Sunday, July 6, 2008

desperate hero....wanting to be saved in a foreign place...somebody help me....

somebody save me......well thats all i can remember from smallville's song, even though i hate that show, but kinda like the theme song though, especially at this moment. At this moment, me being away from home for the first time in my damn 35 fucking years of life. Well, i'm coming to my 3rd month now, so far so good, not that good, but Alhamdullilah for what I've received and that i've not. if somebody can give me 150k, i will definately go home..hahah..call me non-grateful bitch if you want, but that's how i feel right now.

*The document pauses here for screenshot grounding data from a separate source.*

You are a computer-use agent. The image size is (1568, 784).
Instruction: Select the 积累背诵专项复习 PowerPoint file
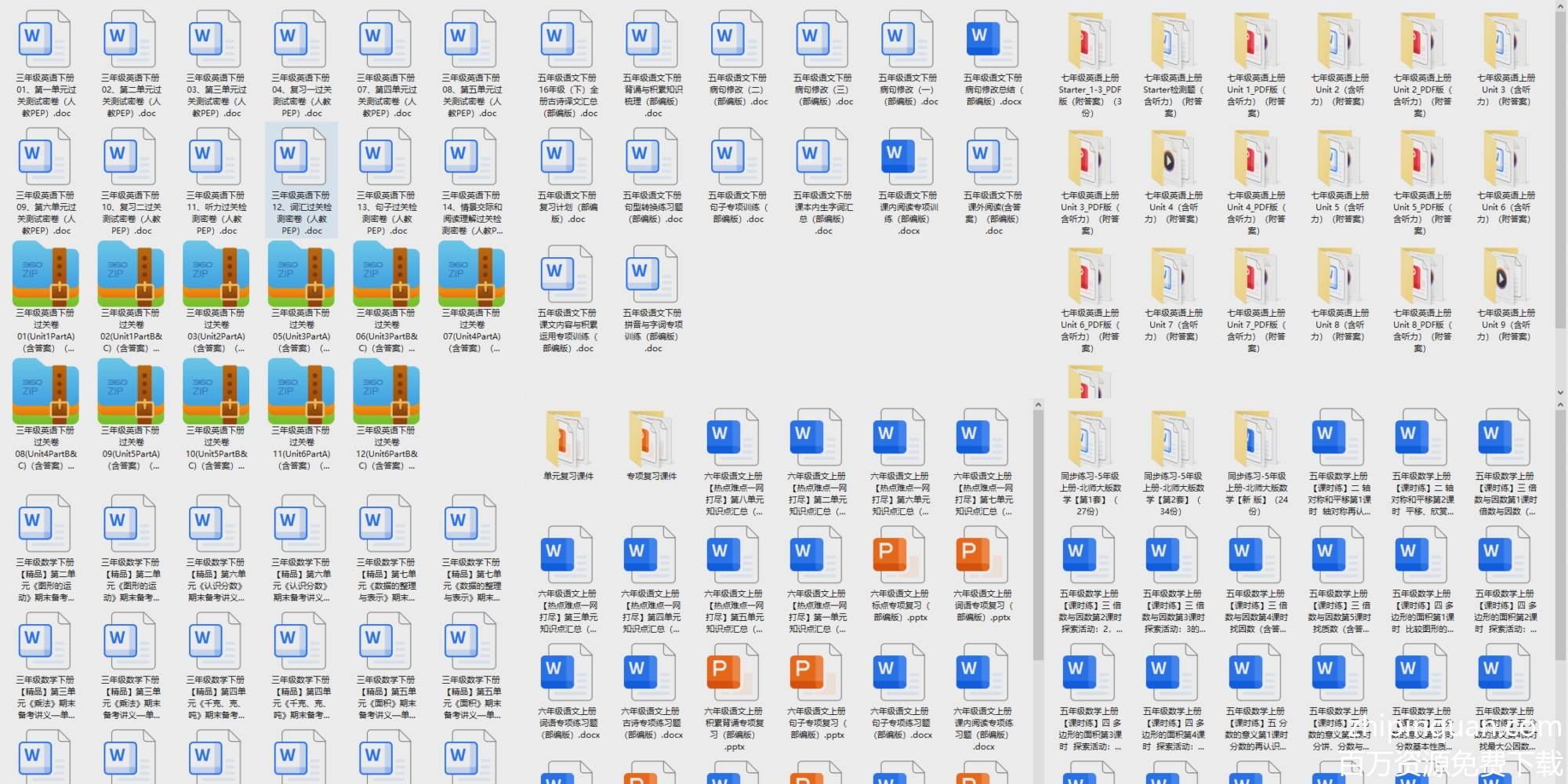pyautogui.click(x=734, y=674)
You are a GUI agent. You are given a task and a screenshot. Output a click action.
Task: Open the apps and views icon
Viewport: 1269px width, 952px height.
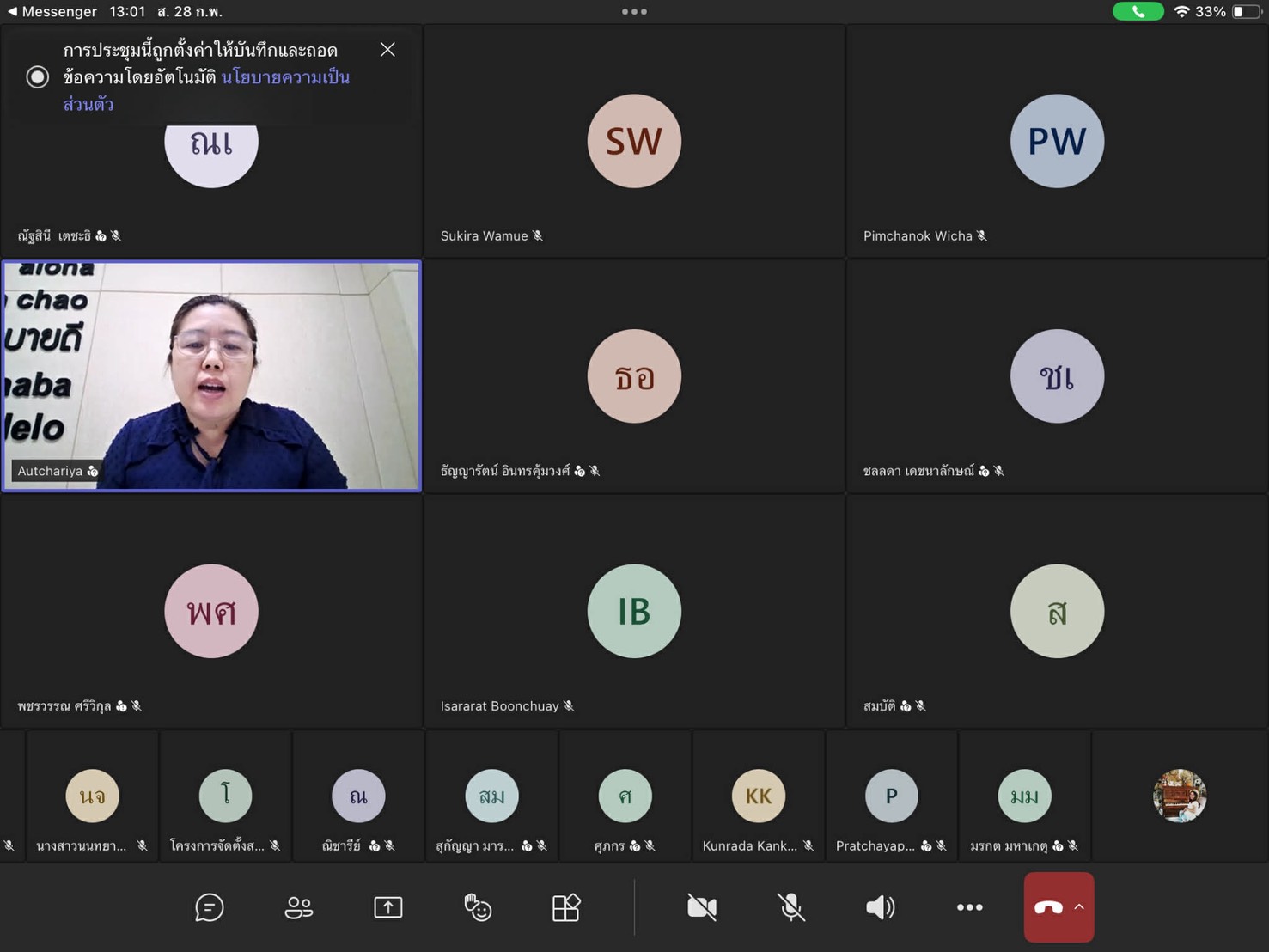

well, i just can't seem to update my facebook at this point, not quite sure why, but i just can't. i guess here is where i shall pour out my soul, in hope some freaky weirdo will somehow give me 150k? amin....

Somebody save me
I don't care how you do it
Just save, save
Come on
I've been waiting for you

Thursday, June 14, 2007

positive! positive! positive!!!!!!!

Positive! Positive! Positive!...yup..thats what Allan used to tell me...rite to my face, at the time when all I do was just to complain....complain...complain. I guess we tend to do that alot...I m sure..but then again..there are those who chose to keep shut about almost everything...even to their last breath...but what can I do..Im not one of those nobel people...I like to let things out...get it out of my chest..out of my intoxicated system(the only thing intoxicating me at that time was my uncle SALEM-menthol). But I learned something...after Allan told me off that day(i think it was somewhere...before he left for bintulu for gud..so so sad)...I didnt learn immediately on that day..oh no..I was furious...n i guess i must have complain about him to somebody else..hahahah..but later..i realised..its true...whatever he said was true. THAT IN LIFE..SOMETIMeS ITS JUST GUD TO KEEP OUR DAMN BLOODY F-CK-NG MOUTH SHUT!! betul tak noq?? betullll kannnnn..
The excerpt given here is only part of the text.